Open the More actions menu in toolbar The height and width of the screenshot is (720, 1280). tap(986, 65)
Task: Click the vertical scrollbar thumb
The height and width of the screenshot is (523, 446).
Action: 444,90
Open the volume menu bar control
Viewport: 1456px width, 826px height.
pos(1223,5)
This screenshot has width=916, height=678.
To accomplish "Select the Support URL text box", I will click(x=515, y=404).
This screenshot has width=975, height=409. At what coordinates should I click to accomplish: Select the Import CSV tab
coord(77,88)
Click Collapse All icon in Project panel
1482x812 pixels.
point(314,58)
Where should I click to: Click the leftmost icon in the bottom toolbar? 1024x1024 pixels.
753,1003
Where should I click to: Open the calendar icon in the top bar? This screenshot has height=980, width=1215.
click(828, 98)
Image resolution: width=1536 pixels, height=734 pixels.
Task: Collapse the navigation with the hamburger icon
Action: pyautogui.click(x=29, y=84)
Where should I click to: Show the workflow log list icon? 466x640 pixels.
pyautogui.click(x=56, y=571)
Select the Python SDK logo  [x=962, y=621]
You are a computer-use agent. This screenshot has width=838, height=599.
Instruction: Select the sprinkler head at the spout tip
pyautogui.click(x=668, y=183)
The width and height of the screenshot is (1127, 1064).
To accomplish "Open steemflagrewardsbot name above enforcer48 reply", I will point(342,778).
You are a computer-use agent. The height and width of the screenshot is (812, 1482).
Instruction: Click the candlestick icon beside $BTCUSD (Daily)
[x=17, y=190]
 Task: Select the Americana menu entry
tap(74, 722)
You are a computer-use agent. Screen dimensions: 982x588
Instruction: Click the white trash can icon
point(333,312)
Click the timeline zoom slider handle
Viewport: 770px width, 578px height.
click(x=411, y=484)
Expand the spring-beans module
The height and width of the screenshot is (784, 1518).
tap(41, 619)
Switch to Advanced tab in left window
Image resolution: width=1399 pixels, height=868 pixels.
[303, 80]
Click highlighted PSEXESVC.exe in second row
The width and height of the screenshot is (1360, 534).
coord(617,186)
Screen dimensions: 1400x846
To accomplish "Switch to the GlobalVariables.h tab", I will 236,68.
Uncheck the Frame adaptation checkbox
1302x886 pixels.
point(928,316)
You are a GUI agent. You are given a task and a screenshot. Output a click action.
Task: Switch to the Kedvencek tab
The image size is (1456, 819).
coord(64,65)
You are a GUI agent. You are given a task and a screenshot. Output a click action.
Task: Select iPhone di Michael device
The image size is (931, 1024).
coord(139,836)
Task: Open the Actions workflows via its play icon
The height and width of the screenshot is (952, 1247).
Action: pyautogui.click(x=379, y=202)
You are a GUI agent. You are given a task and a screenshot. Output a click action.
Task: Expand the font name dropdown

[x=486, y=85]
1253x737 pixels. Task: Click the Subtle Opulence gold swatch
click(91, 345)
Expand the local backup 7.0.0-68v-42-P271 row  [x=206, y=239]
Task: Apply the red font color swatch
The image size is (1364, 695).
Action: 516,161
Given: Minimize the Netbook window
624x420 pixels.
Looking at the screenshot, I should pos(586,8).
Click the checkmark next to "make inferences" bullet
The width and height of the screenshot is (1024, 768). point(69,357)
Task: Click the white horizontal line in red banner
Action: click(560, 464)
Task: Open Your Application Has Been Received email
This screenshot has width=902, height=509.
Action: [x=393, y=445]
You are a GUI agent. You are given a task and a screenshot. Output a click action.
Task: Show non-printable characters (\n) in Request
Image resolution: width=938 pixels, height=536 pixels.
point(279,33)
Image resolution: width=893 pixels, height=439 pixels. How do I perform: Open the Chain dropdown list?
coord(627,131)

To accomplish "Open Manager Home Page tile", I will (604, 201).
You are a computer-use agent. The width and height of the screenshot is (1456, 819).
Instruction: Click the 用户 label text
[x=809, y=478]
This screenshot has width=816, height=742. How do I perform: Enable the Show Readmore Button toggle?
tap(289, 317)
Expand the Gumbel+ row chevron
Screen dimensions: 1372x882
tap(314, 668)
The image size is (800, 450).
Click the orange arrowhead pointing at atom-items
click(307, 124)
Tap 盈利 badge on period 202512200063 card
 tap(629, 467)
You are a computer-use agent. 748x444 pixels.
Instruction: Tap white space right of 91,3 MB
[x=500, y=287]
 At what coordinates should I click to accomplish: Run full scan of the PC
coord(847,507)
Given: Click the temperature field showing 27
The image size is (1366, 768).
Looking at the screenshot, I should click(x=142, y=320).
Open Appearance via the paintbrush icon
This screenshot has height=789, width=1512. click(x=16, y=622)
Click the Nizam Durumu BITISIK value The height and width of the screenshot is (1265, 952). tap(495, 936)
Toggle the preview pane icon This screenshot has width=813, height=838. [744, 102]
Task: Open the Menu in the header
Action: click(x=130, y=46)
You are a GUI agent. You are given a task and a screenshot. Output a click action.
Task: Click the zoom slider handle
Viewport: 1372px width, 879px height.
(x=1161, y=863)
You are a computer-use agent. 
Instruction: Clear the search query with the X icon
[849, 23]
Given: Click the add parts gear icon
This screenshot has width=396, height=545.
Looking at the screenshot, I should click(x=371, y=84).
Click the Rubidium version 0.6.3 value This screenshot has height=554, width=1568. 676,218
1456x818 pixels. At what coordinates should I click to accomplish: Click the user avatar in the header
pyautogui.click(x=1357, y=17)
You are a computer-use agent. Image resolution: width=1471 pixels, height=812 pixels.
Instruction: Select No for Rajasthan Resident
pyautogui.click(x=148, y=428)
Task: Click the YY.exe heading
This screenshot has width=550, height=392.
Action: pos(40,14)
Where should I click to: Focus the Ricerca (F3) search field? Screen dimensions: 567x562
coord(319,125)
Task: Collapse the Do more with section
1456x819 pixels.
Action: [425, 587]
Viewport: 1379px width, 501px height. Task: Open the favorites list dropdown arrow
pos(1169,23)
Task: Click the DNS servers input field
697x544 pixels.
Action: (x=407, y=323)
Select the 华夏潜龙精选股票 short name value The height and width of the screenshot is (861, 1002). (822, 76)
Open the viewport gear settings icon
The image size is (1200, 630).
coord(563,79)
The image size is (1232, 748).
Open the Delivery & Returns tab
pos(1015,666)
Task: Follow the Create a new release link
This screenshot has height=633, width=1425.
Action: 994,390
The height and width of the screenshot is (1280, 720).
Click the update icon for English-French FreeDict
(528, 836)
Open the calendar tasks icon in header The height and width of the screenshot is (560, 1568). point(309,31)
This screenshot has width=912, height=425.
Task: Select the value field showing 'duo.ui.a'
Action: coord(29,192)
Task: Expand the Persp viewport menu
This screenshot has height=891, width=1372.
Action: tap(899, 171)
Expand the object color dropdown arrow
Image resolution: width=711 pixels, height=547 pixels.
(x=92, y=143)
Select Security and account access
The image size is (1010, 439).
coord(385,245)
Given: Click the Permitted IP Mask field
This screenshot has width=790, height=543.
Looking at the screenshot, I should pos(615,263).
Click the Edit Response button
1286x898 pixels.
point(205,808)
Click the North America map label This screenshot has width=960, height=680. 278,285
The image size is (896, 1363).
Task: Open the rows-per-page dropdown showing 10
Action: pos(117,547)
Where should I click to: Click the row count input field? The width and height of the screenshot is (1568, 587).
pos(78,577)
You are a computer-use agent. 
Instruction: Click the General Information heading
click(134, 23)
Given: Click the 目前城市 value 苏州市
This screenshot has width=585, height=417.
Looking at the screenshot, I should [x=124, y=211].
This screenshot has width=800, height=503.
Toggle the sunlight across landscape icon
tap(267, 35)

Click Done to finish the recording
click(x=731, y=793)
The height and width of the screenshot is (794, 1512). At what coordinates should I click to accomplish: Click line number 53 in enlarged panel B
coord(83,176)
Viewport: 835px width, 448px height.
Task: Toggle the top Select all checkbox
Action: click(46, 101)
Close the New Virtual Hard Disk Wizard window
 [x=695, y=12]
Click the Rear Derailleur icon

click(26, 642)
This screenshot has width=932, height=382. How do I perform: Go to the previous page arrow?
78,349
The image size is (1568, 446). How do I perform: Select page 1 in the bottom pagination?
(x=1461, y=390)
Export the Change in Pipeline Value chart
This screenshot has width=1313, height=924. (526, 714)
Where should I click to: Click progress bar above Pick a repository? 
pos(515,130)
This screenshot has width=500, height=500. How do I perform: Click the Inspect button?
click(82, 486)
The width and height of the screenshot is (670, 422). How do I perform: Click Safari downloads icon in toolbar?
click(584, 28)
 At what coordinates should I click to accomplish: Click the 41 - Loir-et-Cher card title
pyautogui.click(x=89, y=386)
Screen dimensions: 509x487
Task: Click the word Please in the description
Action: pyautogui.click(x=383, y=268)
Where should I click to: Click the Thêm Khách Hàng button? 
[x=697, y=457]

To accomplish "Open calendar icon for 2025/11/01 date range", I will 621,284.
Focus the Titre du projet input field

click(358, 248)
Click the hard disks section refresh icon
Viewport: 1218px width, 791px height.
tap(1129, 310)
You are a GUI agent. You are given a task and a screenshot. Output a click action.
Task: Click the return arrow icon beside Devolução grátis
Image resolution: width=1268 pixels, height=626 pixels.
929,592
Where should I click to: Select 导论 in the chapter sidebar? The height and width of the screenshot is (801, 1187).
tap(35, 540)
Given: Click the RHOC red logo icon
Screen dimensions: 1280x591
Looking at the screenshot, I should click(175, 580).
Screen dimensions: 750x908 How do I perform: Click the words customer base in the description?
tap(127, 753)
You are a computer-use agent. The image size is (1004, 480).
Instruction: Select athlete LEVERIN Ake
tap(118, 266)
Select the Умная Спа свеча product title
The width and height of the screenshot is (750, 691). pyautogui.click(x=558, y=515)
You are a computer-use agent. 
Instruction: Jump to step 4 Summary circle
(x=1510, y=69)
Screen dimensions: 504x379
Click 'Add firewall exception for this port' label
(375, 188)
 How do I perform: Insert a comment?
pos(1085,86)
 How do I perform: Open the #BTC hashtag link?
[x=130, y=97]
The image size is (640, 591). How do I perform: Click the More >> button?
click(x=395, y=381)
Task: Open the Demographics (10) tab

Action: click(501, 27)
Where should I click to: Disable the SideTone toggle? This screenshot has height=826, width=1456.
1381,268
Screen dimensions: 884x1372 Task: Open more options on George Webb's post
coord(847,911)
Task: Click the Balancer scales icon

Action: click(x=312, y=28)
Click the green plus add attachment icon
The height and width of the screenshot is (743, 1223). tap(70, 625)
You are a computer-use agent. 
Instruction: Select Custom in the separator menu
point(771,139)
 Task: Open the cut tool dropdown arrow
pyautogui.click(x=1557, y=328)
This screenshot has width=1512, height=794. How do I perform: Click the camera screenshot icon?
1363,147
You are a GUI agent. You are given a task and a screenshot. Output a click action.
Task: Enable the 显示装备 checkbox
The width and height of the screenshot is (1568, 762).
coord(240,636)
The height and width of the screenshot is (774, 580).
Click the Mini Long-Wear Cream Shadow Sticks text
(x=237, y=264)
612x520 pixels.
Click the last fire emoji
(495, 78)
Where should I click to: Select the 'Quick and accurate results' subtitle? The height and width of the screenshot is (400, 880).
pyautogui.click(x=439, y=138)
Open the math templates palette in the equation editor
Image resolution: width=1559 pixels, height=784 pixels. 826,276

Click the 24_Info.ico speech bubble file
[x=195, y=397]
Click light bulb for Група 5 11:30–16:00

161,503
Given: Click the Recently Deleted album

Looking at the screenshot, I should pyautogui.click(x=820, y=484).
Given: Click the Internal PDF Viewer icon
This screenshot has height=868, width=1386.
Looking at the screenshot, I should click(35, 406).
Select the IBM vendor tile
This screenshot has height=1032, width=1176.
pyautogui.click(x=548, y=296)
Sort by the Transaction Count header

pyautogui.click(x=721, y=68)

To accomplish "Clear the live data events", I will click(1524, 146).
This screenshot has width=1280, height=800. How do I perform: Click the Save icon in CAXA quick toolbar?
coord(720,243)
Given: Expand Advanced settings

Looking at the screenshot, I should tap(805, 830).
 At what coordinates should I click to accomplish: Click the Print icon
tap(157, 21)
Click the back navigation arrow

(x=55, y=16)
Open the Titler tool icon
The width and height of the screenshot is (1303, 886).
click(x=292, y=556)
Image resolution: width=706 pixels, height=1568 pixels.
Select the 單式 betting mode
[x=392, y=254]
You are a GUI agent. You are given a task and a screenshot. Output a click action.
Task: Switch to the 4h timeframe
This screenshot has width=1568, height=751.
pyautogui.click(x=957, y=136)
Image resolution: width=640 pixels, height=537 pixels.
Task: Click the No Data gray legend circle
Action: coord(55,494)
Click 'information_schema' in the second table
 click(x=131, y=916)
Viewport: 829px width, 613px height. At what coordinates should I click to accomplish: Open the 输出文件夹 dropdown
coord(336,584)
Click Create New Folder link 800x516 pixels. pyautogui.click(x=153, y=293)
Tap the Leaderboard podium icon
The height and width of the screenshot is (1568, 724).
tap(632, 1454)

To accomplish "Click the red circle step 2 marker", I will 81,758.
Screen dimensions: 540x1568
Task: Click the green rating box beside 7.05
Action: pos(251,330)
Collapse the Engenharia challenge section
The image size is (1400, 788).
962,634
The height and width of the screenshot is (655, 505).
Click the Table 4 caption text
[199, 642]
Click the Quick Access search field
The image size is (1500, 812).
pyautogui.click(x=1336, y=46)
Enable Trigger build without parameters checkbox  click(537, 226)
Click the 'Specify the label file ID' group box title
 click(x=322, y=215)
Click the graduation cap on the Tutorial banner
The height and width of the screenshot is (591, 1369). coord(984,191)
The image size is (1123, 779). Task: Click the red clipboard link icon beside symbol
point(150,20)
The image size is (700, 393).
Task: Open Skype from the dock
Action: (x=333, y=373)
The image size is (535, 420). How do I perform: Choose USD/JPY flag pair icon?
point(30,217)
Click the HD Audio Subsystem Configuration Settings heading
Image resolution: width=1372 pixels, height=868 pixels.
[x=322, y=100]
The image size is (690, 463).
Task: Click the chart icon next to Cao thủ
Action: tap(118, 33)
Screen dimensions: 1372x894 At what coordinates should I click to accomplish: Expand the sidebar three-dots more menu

====

Written request: Pick out every line of the listing that contains the word "Collapse", and copy each one. Case counts.

The answer:
Click Collapse All icon in Project panel
Task: Collapse the navigation with the hamburger icon
Task: Collapse the Do more with section
Collapse the Engenharia challenge section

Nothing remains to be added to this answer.